Composed in 1874, between the composer's ballets Romeo and Juliet and Swan Lake, it was originally titled Vakula the Smith but, not a success, was revised and seen again as Cherevichki - the Ukrainian word for fancy slippers - in 1887. Renamed The Tsarina's Slippers by the ROH, the opera's holidays exposure on BBC television and a subsequent DVD should bring this operatic jewel the wider audience it certainly deserves.
The ballet music was liberally plundered for an earlier Royal Ballet production and it was only fair that the Royal Ballet lend a couple of their leads, Mara Galeazzi and Gary Avis, and six others for the ballet sequences. The unique Cossack dancing, however, could only be entrusted to four gifted professionals of that art.
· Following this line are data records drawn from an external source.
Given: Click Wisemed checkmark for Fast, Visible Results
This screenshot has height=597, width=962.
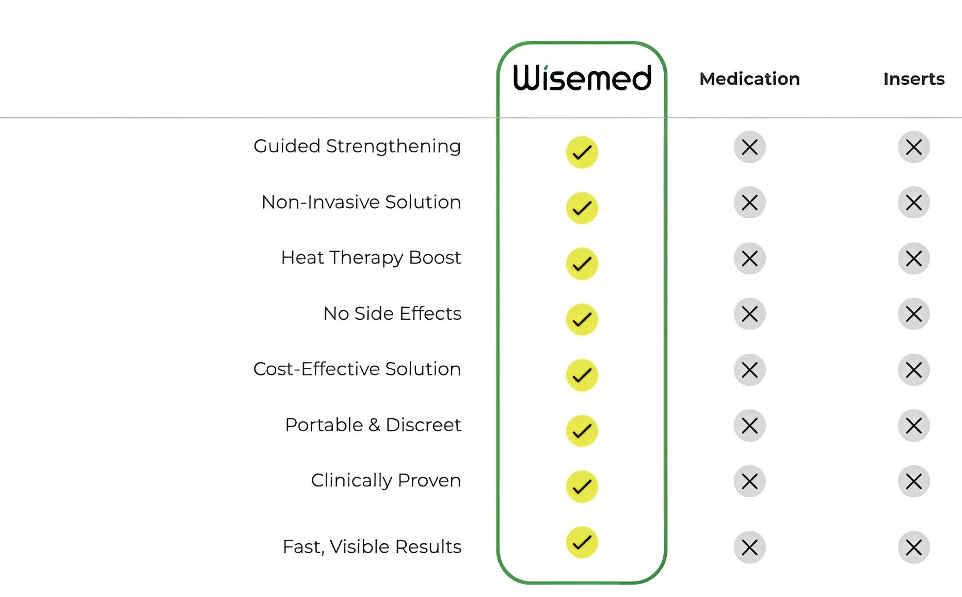Looking at the screenshot, I should coord(582,542).
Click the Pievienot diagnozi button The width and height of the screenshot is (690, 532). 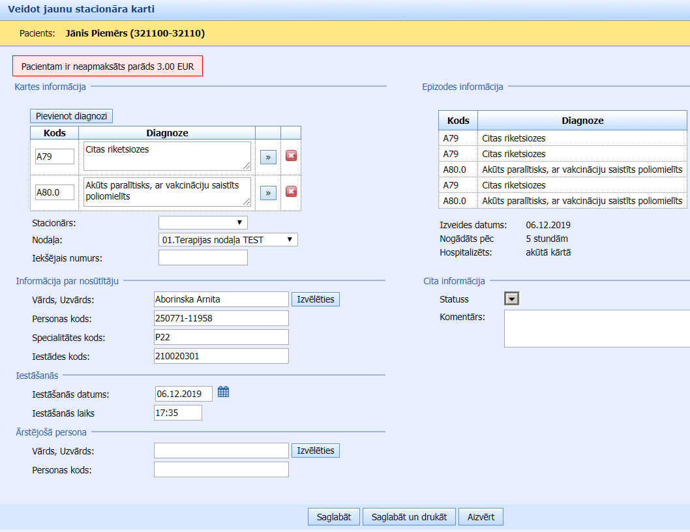[x=72, y=116]
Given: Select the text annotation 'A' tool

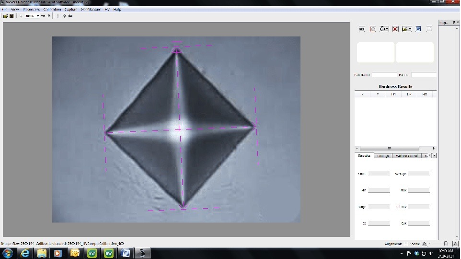Looking at the screenshot, I should 49,16.

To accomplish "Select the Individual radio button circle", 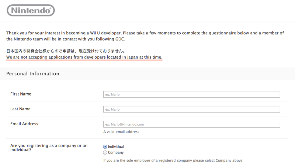I will coord(105,147).
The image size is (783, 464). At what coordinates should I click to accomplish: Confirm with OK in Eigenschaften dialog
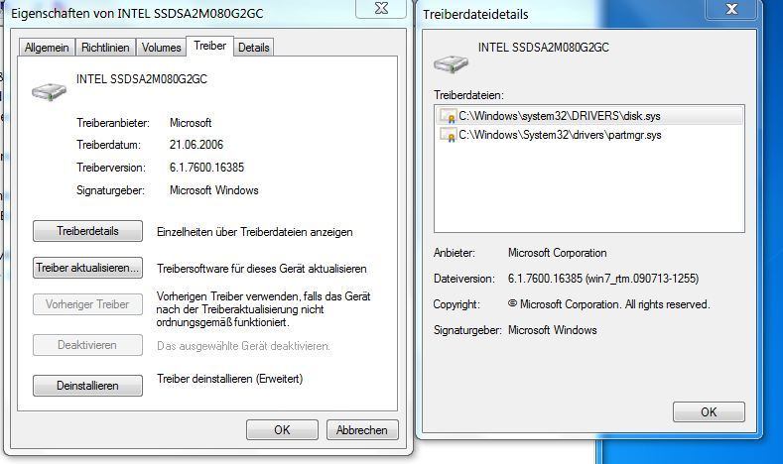[282, 430]
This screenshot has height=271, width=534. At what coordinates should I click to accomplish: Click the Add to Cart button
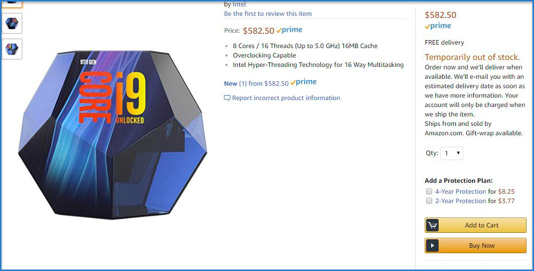click(476, 225)
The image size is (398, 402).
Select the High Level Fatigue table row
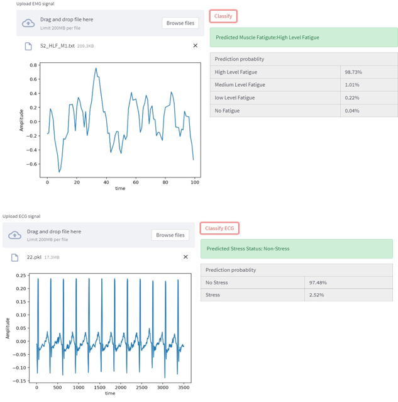(304, 72)
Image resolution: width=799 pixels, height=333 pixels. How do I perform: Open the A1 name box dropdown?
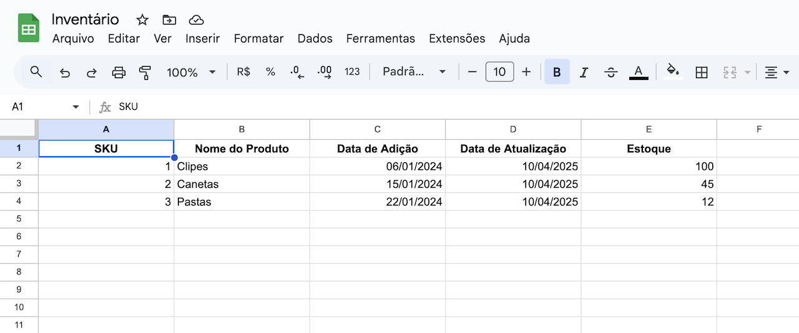(76, 107)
The First Act has the local witch and mother of Vakula, Solokha, targeted for seduction by the Devil. Their scene is delicious, ribald and funny. Solokha, as sung by noted Russian contralto Larissa Diadkova, seemed to have had this role written for her. Bass Maxim Kikhailov, the Devil, had a few early vocal bumps but soon was fine. With Olga Guryakova's Oxana, there is little of the self-possessed young girl but otherwise her delivery was masterful. A happy surprise is the bright, easy tenor of Vsevolod Grivnov making his house debut as Vakula.
As Chub, Oxana's father, Vladimir Matorin reminds again why Russian basses are a breed apart in power and richness of tone and the veteran Sergei Leiferkus, as His Highness, manages to still make his now-wobbly baritone full of noble authority. With a strong secondary cast, an engaged chorus and the young and talented Russian conductor Alexander Polianichki in pit, the Royal Opera forces delivered the goods in fine form.
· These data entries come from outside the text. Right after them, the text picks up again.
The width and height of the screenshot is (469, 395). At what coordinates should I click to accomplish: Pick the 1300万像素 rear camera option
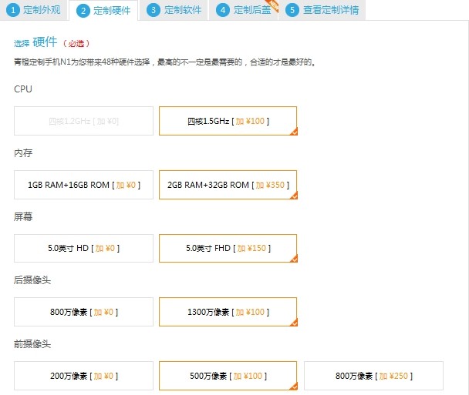(x=228, y=312)

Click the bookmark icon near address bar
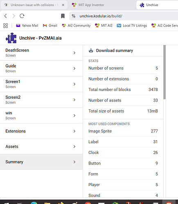63,16
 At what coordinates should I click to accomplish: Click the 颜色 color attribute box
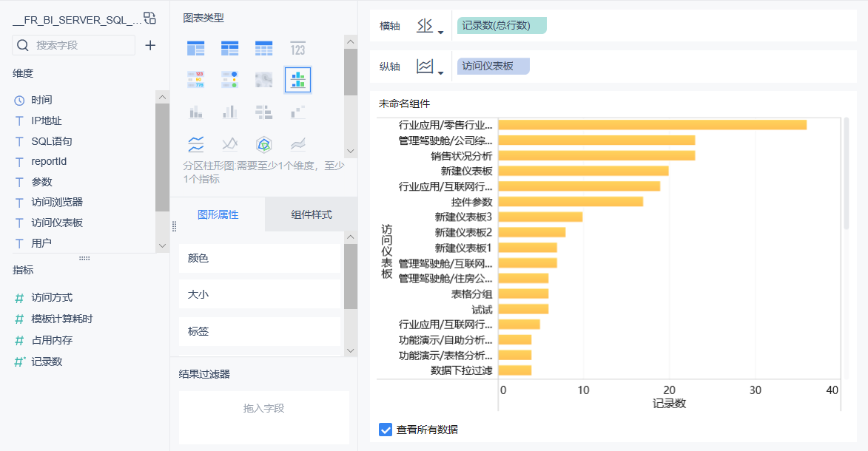coord(260,259)
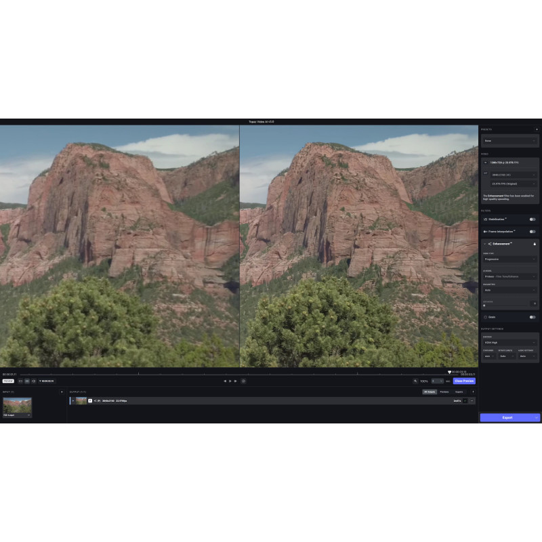Screen dimensions: 542x542
Task: Open the H264 High encoder dropdown
Action: point(509,343)
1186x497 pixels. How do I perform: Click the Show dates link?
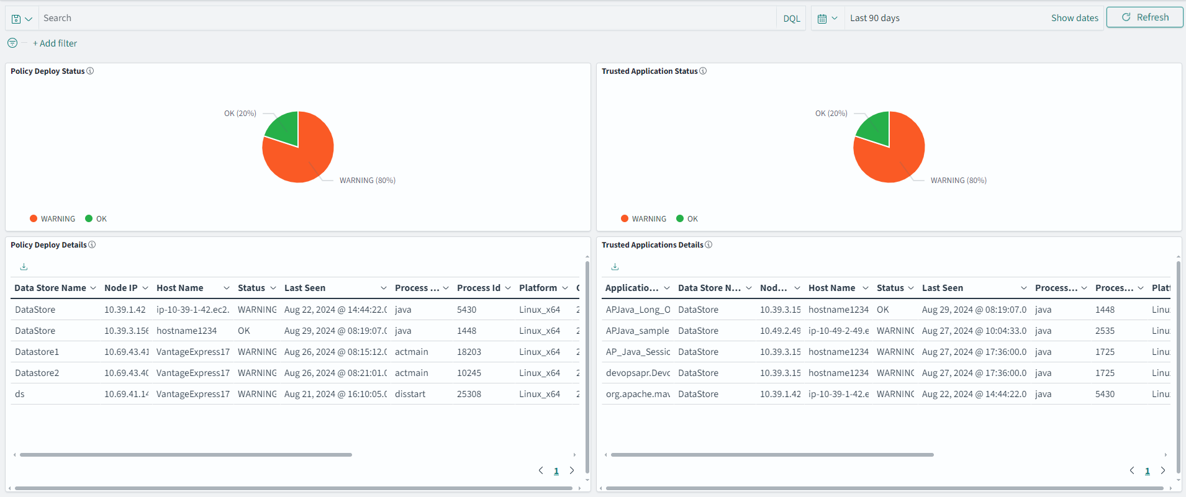(x=1074, y=18)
Francesca Zambello's staging is filled with naive enchantment. Working with master set designer Mikhail Mokrov and costume designer Tatiana Govinova, they have created a color-filled world of traditional Ukrainian design which suggests the world of the puppet theater that Gogol loved as a child.
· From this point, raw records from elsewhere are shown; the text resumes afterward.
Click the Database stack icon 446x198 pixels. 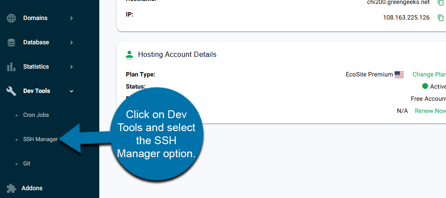tap(11, 43)
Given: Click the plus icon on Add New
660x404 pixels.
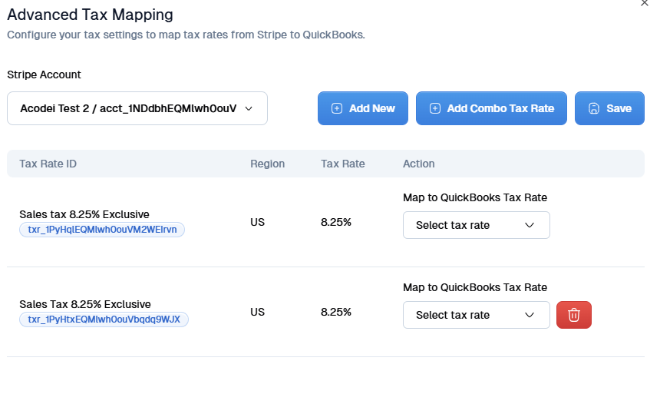Looking at the screenshot, I should (336, 108).
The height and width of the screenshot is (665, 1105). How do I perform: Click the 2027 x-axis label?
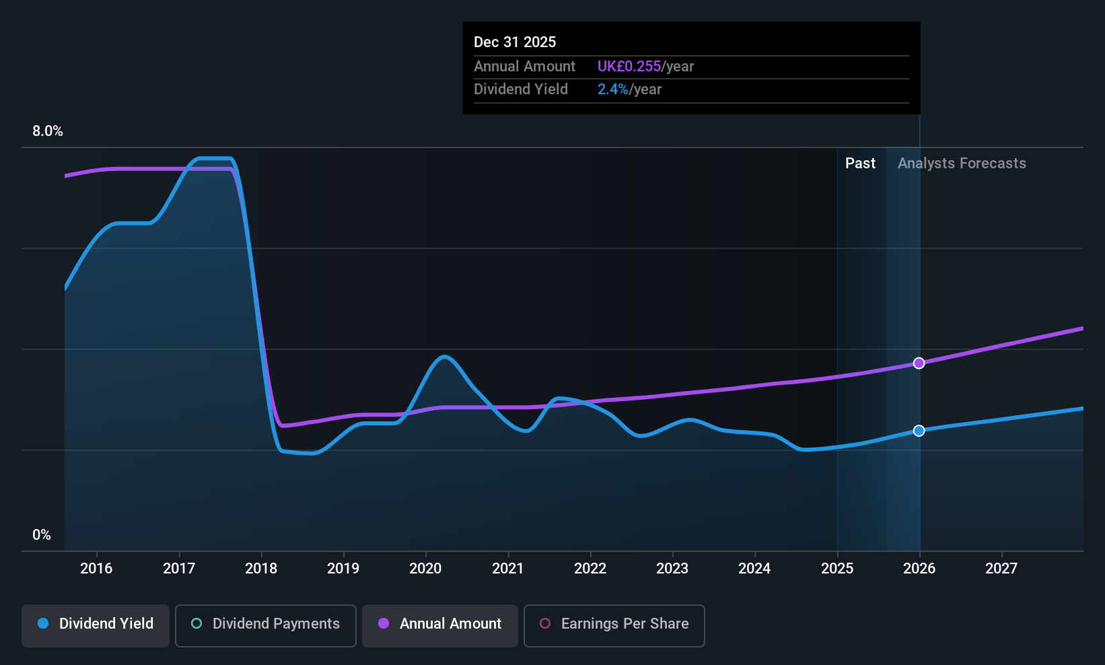point(1001,569)
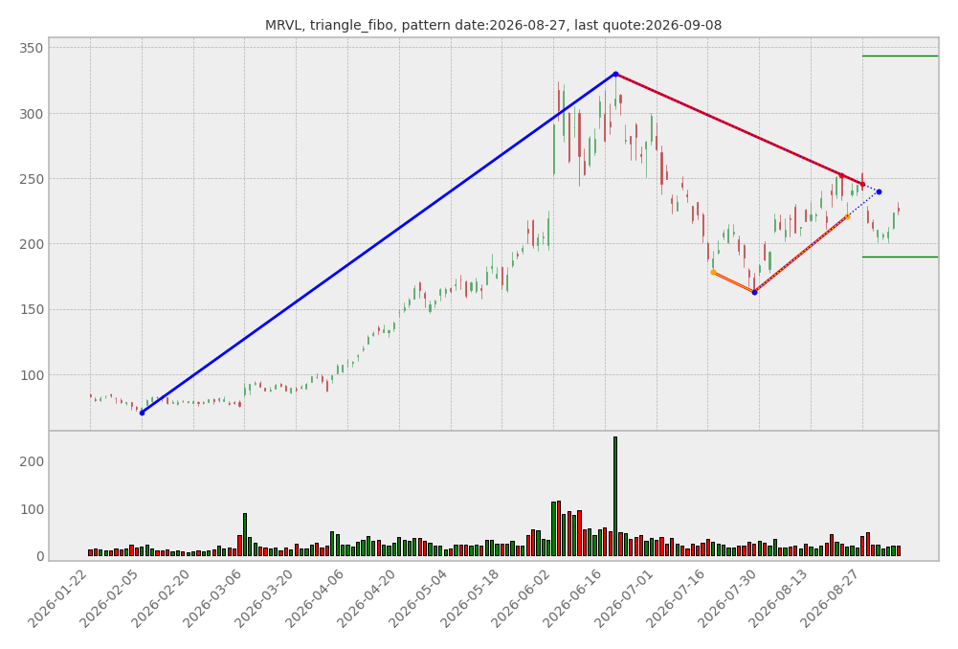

With the eight performances through December 8 already sold out, BBC Radio 3 - also available also on the internet - broadcast the Dec. 5 performance. Scheduling for the televised version has not yet been finalized for the holiday season but worth watching for as would be the DVD that will follow. This opera is said to be the composers favorite but performances, even in Russia, are scarse. Is there more buried opera treasure from Tchaikovsky sleeping on shelves? At least this one is well awake now.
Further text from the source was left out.